#### WHAT YOU NEED TO DO
Print out the data below. Do not alter a single line.

Saved data entries:
..............................

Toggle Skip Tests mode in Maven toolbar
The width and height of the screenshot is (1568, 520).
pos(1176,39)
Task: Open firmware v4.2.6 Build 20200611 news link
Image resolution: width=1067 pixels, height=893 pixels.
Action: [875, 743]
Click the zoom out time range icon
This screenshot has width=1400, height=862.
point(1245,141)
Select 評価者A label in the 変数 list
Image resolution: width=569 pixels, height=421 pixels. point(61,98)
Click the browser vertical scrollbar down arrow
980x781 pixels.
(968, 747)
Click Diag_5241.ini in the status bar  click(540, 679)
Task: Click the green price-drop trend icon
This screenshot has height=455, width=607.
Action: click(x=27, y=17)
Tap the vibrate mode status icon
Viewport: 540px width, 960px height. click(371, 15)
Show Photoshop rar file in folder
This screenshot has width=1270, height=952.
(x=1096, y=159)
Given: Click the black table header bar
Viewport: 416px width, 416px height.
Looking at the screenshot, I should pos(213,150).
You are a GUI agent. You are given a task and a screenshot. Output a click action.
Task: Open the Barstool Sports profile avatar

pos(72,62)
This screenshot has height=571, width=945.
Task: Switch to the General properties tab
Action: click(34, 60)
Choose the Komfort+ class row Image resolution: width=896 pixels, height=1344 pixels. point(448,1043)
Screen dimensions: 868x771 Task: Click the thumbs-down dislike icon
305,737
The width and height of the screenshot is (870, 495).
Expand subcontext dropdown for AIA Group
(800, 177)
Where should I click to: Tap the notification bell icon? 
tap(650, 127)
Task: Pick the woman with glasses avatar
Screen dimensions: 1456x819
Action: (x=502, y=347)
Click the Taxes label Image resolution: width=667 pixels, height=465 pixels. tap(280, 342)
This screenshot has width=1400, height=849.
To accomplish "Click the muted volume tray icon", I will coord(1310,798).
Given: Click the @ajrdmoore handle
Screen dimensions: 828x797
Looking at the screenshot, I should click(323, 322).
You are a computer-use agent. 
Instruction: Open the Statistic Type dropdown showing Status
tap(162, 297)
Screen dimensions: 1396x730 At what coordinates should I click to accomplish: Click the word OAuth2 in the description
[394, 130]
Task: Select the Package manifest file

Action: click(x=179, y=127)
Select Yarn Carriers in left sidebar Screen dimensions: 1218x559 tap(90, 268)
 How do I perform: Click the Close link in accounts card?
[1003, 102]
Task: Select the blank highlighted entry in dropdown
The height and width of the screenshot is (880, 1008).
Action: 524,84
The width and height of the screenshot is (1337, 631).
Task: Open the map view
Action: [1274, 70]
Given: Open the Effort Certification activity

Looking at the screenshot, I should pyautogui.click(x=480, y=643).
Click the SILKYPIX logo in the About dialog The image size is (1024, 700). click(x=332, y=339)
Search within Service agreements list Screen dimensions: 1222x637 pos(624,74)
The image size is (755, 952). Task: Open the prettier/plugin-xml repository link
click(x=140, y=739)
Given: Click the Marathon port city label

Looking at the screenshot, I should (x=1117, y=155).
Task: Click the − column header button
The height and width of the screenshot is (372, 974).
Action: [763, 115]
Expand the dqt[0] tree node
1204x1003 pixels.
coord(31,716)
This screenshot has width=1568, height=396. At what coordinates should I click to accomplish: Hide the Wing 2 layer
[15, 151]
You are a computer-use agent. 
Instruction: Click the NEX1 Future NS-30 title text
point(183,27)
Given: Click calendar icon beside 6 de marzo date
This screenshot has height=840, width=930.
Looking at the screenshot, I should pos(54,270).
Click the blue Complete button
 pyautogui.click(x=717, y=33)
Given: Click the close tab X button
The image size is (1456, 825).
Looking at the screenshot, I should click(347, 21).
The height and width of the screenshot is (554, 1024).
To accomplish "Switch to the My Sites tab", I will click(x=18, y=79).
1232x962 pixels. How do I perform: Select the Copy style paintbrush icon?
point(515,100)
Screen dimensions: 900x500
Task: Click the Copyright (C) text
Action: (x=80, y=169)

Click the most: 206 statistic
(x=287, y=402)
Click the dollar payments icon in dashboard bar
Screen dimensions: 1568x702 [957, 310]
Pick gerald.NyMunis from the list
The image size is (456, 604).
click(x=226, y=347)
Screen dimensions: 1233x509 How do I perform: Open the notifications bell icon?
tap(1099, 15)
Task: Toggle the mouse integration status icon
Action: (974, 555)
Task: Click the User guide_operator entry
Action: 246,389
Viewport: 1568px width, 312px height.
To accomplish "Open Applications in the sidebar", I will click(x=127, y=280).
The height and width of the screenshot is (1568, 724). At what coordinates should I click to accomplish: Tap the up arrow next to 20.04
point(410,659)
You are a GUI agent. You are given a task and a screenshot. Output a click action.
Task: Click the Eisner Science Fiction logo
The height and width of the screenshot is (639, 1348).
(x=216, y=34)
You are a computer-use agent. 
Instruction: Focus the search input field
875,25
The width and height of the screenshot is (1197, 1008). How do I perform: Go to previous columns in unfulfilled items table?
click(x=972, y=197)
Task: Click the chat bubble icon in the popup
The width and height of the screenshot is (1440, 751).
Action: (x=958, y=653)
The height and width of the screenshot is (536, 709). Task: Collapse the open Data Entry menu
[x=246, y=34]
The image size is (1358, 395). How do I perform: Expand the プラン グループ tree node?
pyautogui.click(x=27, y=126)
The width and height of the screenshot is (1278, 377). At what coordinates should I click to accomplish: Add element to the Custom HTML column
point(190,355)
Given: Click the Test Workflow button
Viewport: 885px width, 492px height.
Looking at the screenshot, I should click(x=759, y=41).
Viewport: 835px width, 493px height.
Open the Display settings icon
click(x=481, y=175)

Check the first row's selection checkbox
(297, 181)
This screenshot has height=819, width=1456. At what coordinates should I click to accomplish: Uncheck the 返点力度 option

..............................

#### REPLY
Toggle Skip Tests mode in Maven toolbar
The width and height of the screenshot is (1568, 520).
pos(1176,39)
Task: Open firmware v4.2.6 Build 20200611 news link
Image resolution: width=1067 pixels, height=893 pixels.
Action: [875, 743]
Click the zoom out time range icon
This screenshot has width=1400, height=862.
point(1245,141)
Select 評価者A label in the 変数 list
Image resolution: width=569 pixels, height=421 pixels. point(61,98)
Click the browser vertical scrollbar down arrow
980x781 pixels.
(968, 747)
Click Diag_5241.ini in the status bar  click(540, 679)
Task: Click the green price-drop trend icon
This screenshot has height=455, width=607.
Action: click(x=27, y=17)
Tap the vibrate mode status icon
Viewport: 540px width, 960px height. click(371, 15)
Show Photoshop rar file in folder
This screenshot has width=1270, height=952.
(x=1096, y=159)
Given: Click the black table header bar
Viewport: 416px width, 416px height.
Looking at the screenshot, I should pos(213,150).
You are a GUI agent. You are given a task and a screenshot. Output a click action.
Task: Open the Barstool Sports profile avatar

pos(72,62)
This screenshot has height=571, width=945.
Task: Switch to the General properties tab
Action: click(34, 60)
Choose the Komfort+ class row Image resolution: width=896 pixels, height=1344 pixels. point(448,1043)
Screen dimensions: 868x771 Task: Click the thumbs-down dislike icon
305,737
The width and height of the screenshot is (870, 495).
Expand subcontext dropdown for AIA Group
(800, 177)
Where should I click to: Tap the notification bell icon? 
tap(650, 127)
Task: Pick the woman with glasses avatar
Screen dimensions: 1456x819
Action: (x=502, y=347)
Click the Taxes label Image resolution: width=667 pixels, height=465 pixels. tap(280, 342)
This screenshot has width=1400, height=849.
To accomplish "Click the muted volume tray icon", I will coord(1310,798).
Given: Click the @ajrdmoore handle
Screen dimensions: 828x797
Looking at the screenshot, I should click(323, 322).
You are a computer-use agent. 
Instruction: Open the Statistic Type dropdown showing Status
tap(162, 297)
Screen dimensions: 1396x730 At what coordinates should I click to accomplish: Click the word OAuth2 in the description
[394, 130]
Task: Select the Package manifest file

Action: click(x=179, y=127)
Select Yarn Carriers in left sidebar Screen dimensions: 1218x559 tap(90, 268)
 How do I perform: Click the Close link in accounts card?
[1003, 102]
Task: Select the blank highlighted entry in dropdown
The height and width of the screenshot is (880, 1008).
Action: 524,84
The width and height of the screenshot is (1337, 631).
Task: Open the map view
Action: [1274, 70]
Given: Open the Effort Certification activity

Looking at the screenshot, I should pyautogui.click(x=480, y=643).
Click the SILKYPIX logo in the About dialog The image size is (1024, 700). click(x=332, y=339)
Search within Service agreements list Screen dimensions: 1222x637 pos(624,74)
The image size is (755, 952). Task: Open the prettier/plugin-xml repository link
click(x=140, y=739)
Given: Click the Marathon port city label

Looking at the screenshot, I should (x=1117, y=155).
Task: Click the − column header button
The height and width of the screenshot is (372, 974).
Action: [763, 115]
Expand the dqt[0] tree node
1204x1003 pixels.
coord(31,716)
This screenshot has width=1568, height=396. At what coordinates should I click to accomplish: Hide the Wing 2 layer
[15, 151]
You are a computer-use agent. 
Instruction: Click the NEX1 Future NS-30 title text
point(183,27)
Given: Click calendar icon beside 6 de marzo date
This screenshot has height=840, width=930.
Looking at the screenshot, I should pos(54,270).
Click the blue Complete button
 pyautogui.click(x=717, y=33)
Given: Click the close tab X button
The image size is (1456, 825).
Looking at the screenshot, I should click(347, 21).
The height and width of the screenshot is (554, 1024).
To accomplish "Switch to the My Sites tab", I will click(x=18, y=79).
1232x962 pixels. How do I perform: Select the Copy style paintbrush icon?
point(515,100)
Screen dimensions: 900x500
Task: Click the Copyright (C) text
Action: (x=80, y=169)

Click the most: 206 statistic
(x=287, y=402)
Click the dollar payments icon in dashboard bar
Screen dimensions: 1568x702 [957, 310]
Pick gerald.NyMunis from the list
The image size is (456, 604).
click(x=226, y=347)
Screen dimensions: 1233x509 How do I perform: Open the notifications bell icon?
tap(1099, 15)
Task: Toggle the mouse integration status icon
Action: (974, 555)
Task: Click the User guide_operator entry
Action: 246,389
Viewport: 1568px width, 312px height.
To accomplish "Open Applications in the sidebar", I will click(x=127, y=280).
The height and width of the screenshot is (1568, 724). At what coordinates should I click to accomplish: Tap the up arrow next to 20.04
point(410,659)
You are a GUI agent. You are given a task and a screenshot. Output a click action.
Task: Click the Eisner Science Fiction logo
The height and width of the screenshot is (639, 1348).
(x=216, y=34)
You are a computer-use agent. 
Instruction: Focus the search input field
875,25
The width and height of the screenshot is (1197, 1008). How do I perform: Go to previous columns in unfulfilled items table?
click(x=972, y=197)
Task: Click the chat bubble icon in the popup
The width and height of the screenshot is (1440, 751).
Action: (x=958, y=653)
The height and width of the screenshot is (536, 709). Task: Collapse the open Data Entry menu
[x=246, y=34]
The image size is (1358, 395). How do I perform: Expand the プラン グループ tree node?
pyautogui.click(x=27, y=126)
The width and height of the screenshot is (1278, 377). At what coordinates should I click to accomplish: Add element to the Custom HTML column
point(190,355)
Given: Click the Test Workflow button
Viewport: 885px width, 492px height.
Looking at the screenshot, I should click(x=759, y=41).
Viewport: 835px width, 493px height.
Open the Display settings icon
click(x=481, y=175)

Check the first row's selection checkbox
(297, 181)
This screenshot has height=819, width=1456. At what coordinates should I click to accomplish: Uncheck the 返点力度 option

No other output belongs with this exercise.